How fast does BitVPS provision compared to Bahnhof?
bitvps.io publishes a 41-second median provisioning time for VPS deployment — fully automated, triggered immediately on payment confirmation. Bahnhof does not publish a provisioning SLA for its cloud VPS product; given its ISP-class heritage and enterprise focus, provisioning is likely measured in hours or requires manual steps for new account setup. For teams doing rapid infrastructure iteration, incident response, or proof-of-concept work where minutes matter, BitVPS' sub-minute automation is a meaningful operational advantage. Bahnhof's provisioning model is better suited to stable, long-running deployments where setup time is measured against months of runtime.
Is Bahnhof actually offshore or anonymous?

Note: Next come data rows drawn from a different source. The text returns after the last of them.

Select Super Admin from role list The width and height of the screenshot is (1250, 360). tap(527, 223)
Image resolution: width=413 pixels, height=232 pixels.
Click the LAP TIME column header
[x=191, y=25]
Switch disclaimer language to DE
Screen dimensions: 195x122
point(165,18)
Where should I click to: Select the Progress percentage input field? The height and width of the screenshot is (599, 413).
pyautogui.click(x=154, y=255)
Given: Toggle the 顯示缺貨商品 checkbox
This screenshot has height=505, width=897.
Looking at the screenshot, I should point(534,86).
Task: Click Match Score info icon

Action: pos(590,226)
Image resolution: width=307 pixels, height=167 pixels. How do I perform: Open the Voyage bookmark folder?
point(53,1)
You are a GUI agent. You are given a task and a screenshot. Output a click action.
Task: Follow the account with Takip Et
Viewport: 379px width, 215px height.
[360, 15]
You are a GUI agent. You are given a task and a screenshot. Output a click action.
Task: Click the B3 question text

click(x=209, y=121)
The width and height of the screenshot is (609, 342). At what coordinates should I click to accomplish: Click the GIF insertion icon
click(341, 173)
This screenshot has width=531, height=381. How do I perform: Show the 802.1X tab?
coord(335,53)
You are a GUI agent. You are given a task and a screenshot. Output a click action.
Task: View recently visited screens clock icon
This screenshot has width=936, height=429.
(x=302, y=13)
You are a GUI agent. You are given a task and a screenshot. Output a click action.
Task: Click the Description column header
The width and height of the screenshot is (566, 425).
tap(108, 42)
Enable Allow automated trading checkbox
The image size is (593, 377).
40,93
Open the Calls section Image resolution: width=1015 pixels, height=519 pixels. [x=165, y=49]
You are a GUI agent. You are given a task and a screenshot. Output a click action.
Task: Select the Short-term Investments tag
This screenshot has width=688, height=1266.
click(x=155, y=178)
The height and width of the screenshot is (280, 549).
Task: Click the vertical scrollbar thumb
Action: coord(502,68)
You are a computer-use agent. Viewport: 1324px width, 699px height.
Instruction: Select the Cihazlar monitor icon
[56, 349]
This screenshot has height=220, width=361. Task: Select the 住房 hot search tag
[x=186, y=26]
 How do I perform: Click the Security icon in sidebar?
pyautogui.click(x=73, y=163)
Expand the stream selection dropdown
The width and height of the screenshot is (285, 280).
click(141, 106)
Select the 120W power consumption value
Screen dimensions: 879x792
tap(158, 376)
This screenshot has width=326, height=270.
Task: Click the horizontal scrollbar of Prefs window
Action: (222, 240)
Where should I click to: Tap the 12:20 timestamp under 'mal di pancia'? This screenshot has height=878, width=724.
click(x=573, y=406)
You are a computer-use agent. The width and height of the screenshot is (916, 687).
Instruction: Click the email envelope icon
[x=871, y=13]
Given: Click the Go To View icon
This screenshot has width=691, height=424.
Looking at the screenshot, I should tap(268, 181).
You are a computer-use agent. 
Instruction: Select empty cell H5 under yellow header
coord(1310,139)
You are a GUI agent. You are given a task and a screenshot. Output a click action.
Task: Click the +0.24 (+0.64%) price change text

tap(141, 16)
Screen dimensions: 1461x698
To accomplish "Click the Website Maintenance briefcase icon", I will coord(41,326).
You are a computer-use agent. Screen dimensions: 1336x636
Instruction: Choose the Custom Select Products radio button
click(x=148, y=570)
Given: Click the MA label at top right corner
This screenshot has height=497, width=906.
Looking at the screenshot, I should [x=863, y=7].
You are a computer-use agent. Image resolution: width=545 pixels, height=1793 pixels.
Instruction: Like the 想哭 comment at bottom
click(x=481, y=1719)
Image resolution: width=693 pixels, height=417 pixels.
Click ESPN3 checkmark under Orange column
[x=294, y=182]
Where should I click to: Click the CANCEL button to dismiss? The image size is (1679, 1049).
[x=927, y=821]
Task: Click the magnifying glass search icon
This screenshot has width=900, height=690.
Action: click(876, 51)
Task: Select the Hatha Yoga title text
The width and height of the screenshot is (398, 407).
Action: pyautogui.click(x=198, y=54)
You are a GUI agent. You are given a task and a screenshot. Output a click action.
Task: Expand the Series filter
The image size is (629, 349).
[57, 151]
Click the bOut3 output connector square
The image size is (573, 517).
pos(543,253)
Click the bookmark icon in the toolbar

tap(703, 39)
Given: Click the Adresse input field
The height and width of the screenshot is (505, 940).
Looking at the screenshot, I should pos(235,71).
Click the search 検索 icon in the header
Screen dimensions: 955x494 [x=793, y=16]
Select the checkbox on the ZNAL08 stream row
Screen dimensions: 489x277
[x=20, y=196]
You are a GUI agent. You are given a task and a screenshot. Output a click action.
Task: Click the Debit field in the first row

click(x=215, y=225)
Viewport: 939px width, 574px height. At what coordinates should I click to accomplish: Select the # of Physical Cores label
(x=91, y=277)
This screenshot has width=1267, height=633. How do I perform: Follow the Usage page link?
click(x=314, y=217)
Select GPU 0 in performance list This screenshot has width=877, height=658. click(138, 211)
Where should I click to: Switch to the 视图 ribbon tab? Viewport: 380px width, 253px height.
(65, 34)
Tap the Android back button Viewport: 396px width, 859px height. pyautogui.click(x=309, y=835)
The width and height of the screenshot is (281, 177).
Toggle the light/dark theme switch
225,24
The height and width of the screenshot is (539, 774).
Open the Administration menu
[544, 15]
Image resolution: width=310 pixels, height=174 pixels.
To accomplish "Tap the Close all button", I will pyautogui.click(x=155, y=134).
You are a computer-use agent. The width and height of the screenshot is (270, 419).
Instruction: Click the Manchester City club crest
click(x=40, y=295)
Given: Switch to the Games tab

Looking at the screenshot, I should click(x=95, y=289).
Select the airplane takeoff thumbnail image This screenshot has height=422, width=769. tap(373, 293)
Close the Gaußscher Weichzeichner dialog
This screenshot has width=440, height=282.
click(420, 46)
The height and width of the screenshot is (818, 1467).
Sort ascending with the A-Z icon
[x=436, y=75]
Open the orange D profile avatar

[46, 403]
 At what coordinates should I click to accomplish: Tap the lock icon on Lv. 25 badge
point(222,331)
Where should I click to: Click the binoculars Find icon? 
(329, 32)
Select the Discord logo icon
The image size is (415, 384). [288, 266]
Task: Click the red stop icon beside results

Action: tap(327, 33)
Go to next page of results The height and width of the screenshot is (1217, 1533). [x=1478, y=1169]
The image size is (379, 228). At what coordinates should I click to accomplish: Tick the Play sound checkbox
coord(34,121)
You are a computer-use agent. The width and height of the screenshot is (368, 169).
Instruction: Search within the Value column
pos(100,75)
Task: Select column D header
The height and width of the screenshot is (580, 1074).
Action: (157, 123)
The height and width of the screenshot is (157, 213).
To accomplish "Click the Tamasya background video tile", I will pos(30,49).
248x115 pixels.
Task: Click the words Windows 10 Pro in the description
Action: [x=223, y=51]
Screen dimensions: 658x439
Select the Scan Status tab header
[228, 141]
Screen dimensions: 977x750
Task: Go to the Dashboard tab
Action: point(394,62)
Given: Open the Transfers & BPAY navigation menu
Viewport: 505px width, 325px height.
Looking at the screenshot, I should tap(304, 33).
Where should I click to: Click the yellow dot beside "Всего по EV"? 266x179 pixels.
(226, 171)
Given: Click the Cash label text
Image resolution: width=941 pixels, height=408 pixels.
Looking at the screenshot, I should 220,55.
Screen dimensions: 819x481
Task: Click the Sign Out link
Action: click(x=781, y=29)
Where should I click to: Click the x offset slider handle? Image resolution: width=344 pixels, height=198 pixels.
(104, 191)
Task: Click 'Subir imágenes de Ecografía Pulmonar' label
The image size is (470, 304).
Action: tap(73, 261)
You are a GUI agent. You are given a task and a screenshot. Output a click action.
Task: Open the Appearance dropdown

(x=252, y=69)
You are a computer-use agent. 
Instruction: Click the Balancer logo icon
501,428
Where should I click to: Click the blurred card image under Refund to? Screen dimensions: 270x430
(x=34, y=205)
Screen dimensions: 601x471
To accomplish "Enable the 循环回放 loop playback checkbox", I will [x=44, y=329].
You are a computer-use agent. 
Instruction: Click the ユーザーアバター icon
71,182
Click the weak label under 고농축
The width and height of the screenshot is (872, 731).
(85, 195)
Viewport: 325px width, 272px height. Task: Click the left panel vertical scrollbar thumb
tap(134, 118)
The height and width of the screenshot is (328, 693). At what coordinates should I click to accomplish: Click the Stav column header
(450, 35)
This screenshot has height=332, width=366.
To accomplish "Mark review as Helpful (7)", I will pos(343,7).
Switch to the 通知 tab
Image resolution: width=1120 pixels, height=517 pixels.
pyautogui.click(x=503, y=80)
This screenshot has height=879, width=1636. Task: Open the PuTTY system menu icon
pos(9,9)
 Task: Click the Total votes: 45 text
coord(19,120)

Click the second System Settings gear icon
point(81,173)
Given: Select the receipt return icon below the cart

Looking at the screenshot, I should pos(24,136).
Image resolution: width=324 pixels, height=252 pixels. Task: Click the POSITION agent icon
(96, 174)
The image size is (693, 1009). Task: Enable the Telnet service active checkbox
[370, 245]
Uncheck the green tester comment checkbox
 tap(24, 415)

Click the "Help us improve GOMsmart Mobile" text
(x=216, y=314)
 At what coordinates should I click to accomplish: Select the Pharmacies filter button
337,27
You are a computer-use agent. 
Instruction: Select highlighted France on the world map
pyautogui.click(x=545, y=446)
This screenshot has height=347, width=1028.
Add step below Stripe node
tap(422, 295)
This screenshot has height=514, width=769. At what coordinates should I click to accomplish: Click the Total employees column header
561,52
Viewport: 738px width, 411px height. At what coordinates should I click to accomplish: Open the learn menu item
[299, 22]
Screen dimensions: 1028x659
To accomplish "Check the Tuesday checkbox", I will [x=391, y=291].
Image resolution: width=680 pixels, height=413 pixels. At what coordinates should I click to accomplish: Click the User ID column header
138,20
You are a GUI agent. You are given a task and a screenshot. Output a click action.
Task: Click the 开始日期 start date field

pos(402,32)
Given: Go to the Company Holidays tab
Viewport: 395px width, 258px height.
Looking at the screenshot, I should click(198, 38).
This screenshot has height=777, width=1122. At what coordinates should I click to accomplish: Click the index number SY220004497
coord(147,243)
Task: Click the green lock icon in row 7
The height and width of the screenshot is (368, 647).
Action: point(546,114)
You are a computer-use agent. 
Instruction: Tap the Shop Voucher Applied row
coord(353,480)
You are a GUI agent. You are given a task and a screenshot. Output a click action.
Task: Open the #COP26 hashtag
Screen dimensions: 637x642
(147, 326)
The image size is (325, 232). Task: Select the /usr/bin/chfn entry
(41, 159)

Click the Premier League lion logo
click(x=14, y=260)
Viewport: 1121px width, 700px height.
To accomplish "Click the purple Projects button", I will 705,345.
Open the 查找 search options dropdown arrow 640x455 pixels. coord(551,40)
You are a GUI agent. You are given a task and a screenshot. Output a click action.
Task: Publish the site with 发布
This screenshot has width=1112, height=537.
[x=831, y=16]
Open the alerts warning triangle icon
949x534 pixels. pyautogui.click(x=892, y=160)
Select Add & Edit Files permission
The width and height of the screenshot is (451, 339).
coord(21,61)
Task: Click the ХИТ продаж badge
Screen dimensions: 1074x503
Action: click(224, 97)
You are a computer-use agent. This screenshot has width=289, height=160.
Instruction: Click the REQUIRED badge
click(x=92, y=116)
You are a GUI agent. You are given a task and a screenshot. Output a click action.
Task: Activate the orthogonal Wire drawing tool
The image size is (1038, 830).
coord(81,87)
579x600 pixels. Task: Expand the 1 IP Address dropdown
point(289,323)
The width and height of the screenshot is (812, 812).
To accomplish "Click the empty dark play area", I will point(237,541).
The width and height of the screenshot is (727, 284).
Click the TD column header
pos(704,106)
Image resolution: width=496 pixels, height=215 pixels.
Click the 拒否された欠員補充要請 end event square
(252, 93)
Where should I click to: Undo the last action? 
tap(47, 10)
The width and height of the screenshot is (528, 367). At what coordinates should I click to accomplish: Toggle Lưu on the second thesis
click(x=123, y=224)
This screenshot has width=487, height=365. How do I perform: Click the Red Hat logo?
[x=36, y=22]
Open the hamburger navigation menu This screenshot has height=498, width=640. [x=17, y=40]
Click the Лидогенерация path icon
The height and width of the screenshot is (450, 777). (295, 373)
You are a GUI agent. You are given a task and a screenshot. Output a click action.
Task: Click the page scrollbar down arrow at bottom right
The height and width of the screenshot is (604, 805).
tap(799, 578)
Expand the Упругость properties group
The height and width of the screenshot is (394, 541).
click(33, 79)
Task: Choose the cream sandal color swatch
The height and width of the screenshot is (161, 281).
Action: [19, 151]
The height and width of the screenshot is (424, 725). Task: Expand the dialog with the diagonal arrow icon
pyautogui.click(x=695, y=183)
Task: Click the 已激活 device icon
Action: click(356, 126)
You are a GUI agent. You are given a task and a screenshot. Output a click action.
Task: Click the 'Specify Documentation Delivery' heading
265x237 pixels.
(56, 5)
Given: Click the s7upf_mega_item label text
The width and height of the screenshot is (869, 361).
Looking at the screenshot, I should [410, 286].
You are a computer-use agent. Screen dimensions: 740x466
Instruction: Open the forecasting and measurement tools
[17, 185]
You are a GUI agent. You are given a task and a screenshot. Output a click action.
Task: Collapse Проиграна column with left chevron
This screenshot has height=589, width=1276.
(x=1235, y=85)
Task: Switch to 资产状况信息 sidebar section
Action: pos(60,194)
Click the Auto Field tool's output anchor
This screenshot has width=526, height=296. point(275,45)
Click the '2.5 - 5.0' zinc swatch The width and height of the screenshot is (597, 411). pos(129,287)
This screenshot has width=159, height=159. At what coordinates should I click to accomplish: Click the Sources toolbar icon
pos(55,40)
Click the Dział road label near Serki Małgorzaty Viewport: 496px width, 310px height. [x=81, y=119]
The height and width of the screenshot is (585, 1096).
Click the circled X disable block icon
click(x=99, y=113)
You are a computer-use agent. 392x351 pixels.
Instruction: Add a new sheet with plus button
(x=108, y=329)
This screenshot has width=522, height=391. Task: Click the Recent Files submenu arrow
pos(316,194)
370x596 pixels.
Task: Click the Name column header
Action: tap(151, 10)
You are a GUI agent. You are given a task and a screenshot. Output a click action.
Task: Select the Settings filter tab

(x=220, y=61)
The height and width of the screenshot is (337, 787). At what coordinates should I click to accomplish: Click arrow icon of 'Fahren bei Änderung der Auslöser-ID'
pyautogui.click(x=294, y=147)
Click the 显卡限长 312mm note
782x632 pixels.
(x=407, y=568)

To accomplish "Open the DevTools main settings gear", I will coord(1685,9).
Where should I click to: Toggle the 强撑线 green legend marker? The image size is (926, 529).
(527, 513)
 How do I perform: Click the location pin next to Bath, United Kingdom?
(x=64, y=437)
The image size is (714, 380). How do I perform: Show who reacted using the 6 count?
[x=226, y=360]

Neither. Bahnhof is a Swedish company (org. nr. 556431-0904) headquartered in Stockholm, incorporated and operating entirely within the European Union. Sweden is a member of the 14-Eyes signals intelligence alliance, meaning its intelligence services participate in systematic data-sharing with the US NSA, UK GCHQ, and partners. Bahnhof has demonstrated genuine legal resistance to domestic Swedish data-retention mandates — it fought the retention directive publicly and won important battles — but this applies to Swedish law only, not to SIGINT-layer collection or foreign legal process. It is not an offshore provider in any meaningful sense: it issues Swedish invoices, holds Swedish business registration, and operates under Swedish and EU law. Buyers conflating 'press-freedom-friendly' with 'outside Five/Nine/Fourteen Eyes jurisdiction' should treat these as orthogonal properties. If offshore incorporation and jurisdictional isolation from Western intelligence alliances are requirements, a Saint Kitts & Nevis entity like bitvps.io is a structurally different answer.